Does your land have great Summer deer habitat?
Now is surely the time to be able to recognize quality warm season habitat for deer. Do you scout during the Summer months? I do, and if you are like me you probably enjoy cruising the back roads to locate a few giants or two, living in the same prime Summer deer habitat locations year after year. In fact, if you are located within an agricultural setting it is pretty obvious where you are likely to enjoy watching the consistent use of bachelor groups of bucks and doe family groups, as they exit their daytime honeyholes to feed in the lush green fields of soybeans and hay. So what is the concern?
*Make sure to check out my whitetail book series including, "Whitetail Success By Design" and "Food Plot Success By Design", to help you find mature bucks this hunting season!
Summer Deer Habitat Concerns
I have repeated several times throughout my articles the past several years that I greatly enjoy scouting Summer giants. One of my favorite activities in the late 80s was to grab my cheap pair of binos (young and poor), a few snacks, a soda or two, some lawns chairs and then hit the edge of an ag field where we hunted. While we scouted all of the bucks in the area we could find, an interesting them developed fairly quickly: Although we watched bucks we later hunted, we didn't watch them where we hunted. In fact, we didn't even have permission to hunt where those bucks resided within their Summer deer habitat, and that pattern repeated itself until I moved to a Northern non-ag wilderness setting in 1998. Through those personal experiences and a good deal of reflection, the habitat then and now that bucks preferred, included several highly consistent qualities:
1. High quality Summer food sources of alfalfa, soybeans and idle agricultural land.

» **Your objective**
Rewrite the passage of the summer deer habitat text from "Now is surely" to "this hunting season!", switching "honeyholes" to "bedding areas".

Collected data:
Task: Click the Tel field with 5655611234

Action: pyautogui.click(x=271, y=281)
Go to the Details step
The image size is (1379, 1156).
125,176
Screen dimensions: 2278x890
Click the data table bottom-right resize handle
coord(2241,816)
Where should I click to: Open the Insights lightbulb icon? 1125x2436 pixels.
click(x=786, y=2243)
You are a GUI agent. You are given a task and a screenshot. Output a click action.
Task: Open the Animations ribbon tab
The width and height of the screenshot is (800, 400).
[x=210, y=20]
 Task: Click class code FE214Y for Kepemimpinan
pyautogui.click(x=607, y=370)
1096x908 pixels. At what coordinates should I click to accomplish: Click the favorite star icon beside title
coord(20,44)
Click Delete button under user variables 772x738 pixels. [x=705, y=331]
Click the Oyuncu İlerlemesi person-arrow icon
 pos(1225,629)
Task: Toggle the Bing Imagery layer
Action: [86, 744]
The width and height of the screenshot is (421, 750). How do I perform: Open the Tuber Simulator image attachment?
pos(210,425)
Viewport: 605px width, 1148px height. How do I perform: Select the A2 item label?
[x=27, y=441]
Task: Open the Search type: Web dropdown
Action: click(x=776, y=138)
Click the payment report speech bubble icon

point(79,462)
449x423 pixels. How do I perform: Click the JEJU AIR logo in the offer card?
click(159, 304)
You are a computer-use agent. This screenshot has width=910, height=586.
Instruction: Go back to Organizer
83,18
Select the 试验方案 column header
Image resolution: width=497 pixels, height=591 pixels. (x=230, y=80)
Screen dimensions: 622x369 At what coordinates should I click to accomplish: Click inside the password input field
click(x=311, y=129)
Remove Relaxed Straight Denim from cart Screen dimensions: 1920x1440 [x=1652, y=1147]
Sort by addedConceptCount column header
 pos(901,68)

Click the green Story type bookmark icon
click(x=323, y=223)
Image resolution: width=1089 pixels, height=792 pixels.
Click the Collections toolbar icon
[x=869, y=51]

» **Written response**
Now is surely the time to be able to recognize quality warm season habitat for deer. Do you scout during the Summer months? I do, and if you are like me you probably enjoy cruising the back roads to locate a few giants or two, living in the same prime Summer deer habitat locations year after year. In fact, if you are located within an agricultural setting it is pretty obvious where you are likely to enjoy watching the consistent use of bachelor groups of bucks and doe family groups, as they exit their daytime bedding areas to feed in the lush green fields of soybeans and hay. So what is the concern?
*Make sure to check out my whitetail book series including, "Whitetail Success By Design" and "Food Plot Success By Design", to help you find mature bucks this hunting season!